◆ **The problem**: Reproduce, exactly as they appear, the line containing "Where should I click to: Select" and every line after it, ending with the last line of the records.
========
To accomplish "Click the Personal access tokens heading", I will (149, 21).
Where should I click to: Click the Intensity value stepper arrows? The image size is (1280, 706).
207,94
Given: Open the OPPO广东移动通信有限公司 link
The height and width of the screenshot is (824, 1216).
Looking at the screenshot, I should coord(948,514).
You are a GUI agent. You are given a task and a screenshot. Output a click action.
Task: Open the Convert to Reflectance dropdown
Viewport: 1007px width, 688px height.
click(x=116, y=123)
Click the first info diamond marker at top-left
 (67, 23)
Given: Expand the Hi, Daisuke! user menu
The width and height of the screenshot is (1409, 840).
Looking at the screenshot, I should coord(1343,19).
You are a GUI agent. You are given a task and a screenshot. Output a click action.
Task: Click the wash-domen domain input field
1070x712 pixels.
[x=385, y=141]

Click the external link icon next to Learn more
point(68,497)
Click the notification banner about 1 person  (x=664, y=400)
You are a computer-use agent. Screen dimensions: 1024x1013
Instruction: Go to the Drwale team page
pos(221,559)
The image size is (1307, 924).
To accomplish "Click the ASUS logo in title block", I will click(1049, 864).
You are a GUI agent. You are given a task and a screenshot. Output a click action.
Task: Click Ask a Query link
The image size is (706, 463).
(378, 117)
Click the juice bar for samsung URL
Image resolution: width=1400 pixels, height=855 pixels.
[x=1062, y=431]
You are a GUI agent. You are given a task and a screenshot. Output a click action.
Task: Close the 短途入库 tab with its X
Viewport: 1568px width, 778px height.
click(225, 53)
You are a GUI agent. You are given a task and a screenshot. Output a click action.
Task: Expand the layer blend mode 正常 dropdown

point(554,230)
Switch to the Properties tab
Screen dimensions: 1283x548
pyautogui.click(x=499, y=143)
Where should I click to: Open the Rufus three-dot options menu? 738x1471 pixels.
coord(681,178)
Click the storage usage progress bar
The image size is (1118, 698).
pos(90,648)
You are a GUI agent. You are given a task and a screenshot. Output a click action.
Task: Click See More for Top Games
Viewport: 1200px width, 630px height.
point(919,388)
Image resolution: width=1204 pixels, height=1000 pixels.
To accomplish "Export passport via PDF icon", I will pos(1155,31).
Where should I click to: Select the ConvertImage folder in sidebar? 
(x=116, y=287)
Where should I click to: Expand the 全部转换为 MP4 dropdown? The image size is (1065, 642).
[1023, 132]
========
◆ **Task output**:
Where should I click to: Select the ConvertImage folder in sidebar? 
(x=116, y=287)
Where should I click to: Expand the 全部转换为 MP4 dropdown? The image size is (1065, 642).
[1023, 132]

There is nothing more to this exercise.